__How to complete this task__. Your reply must hold the lines from the one containing "Instruction: View notifications" to the end of the entries, copied exactly, with pictures excluded.

*** Data shown ***

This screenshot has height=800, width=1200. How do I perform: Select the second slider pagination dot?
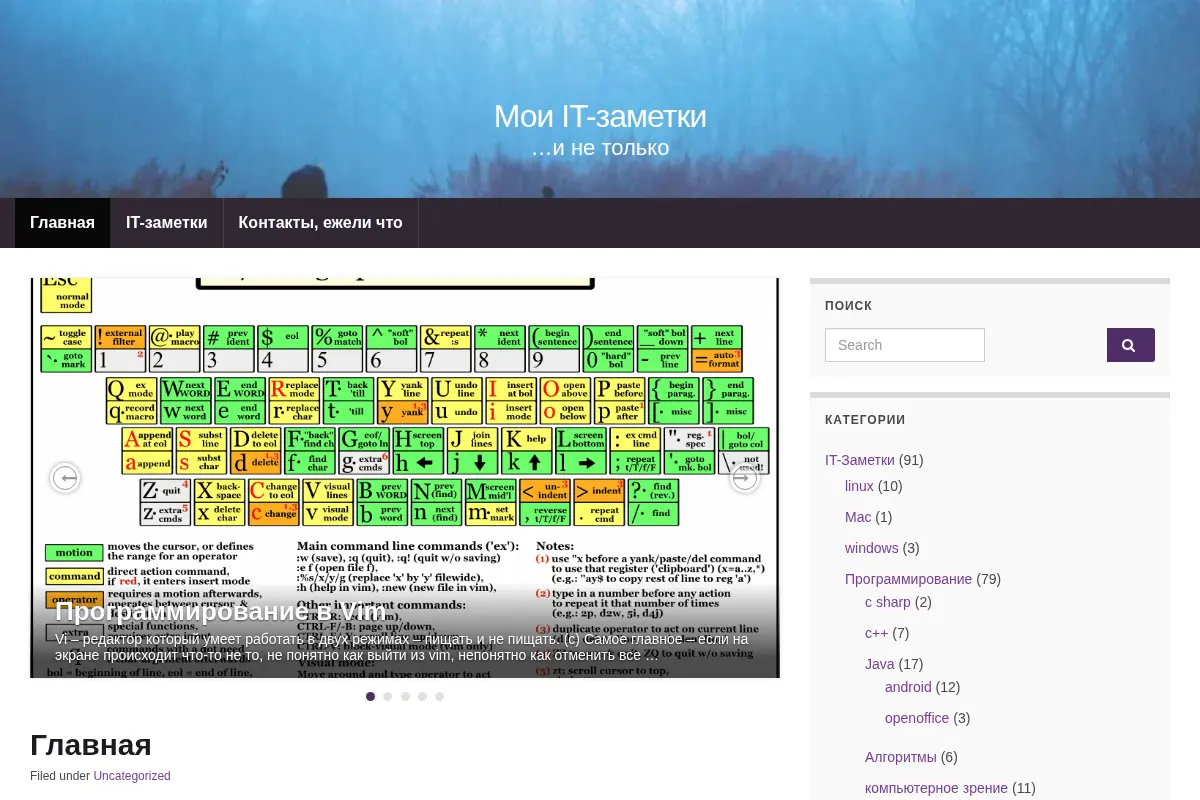[388, 696]
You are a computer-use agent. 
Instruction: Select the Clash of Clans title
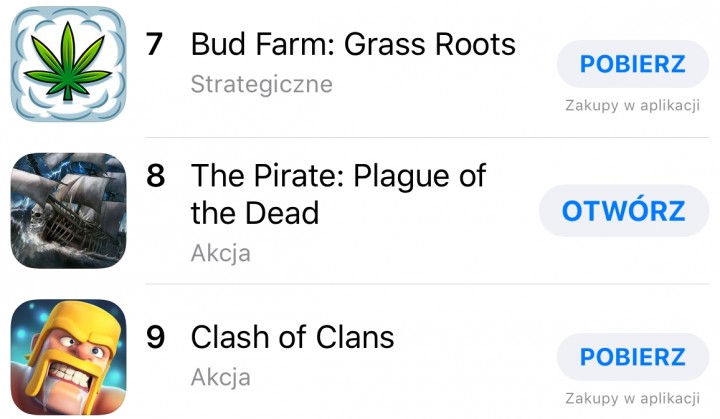coord(292,337)
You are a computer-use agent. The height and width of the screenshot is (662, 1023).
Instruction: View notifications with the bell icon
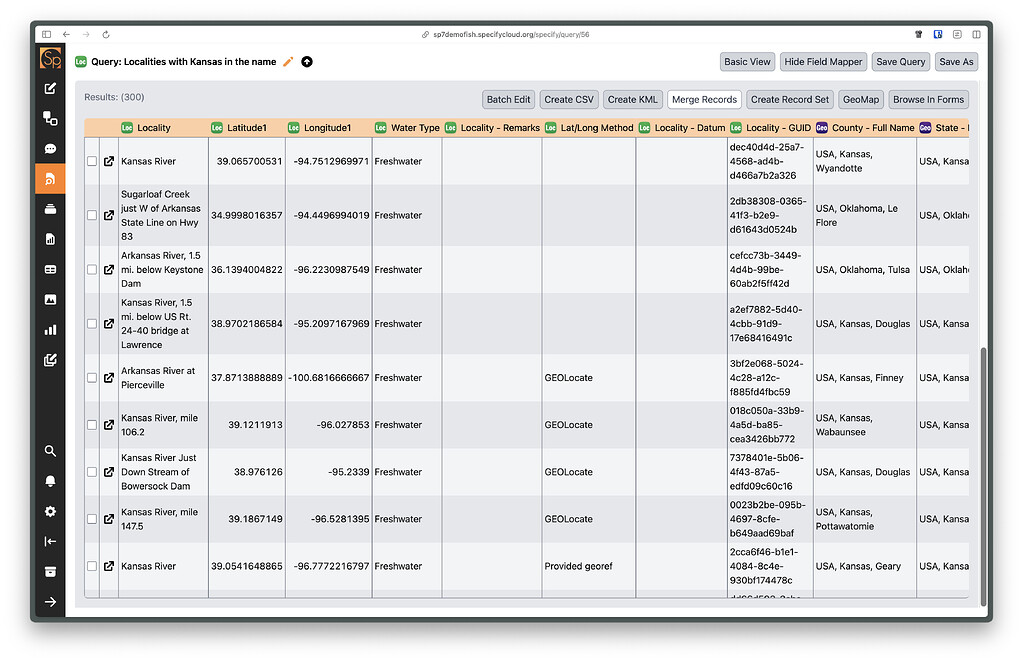[x=50, y=481]
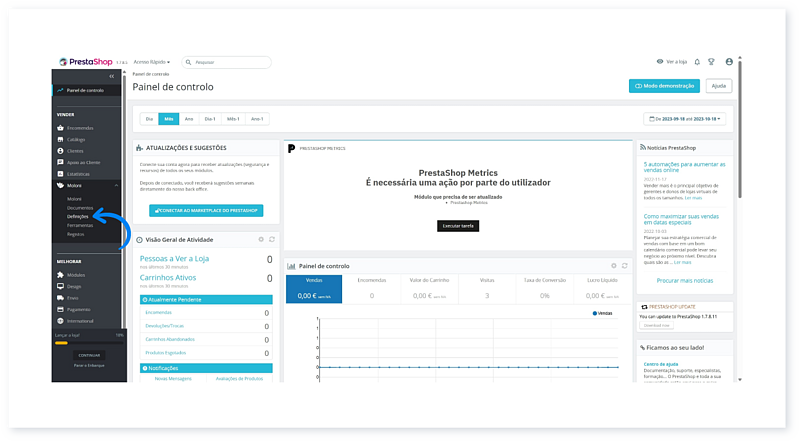Select the Ano period option
The width and height of the screenshot is (800, 442).
(189, 118)
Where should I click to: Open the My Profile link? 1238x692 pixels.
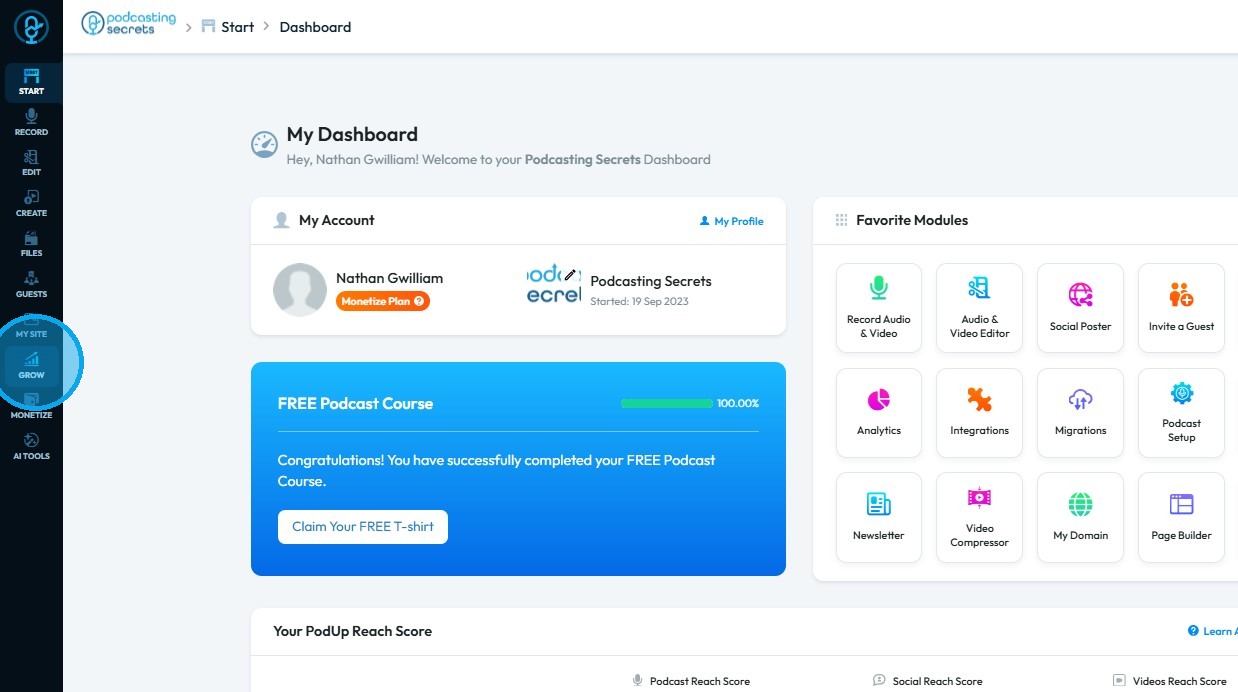point(731,221)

*** End of Data shown ***

__Completed exercise__.
Instruction: View notifications with the bell icon
[x=50, y=481]
Select the Ano period option
The width and height of the screenshot is (800, 442).
(189, 118)
Where should I click to: Open the My Profile link? 1238x692 pixels.
point(731,221)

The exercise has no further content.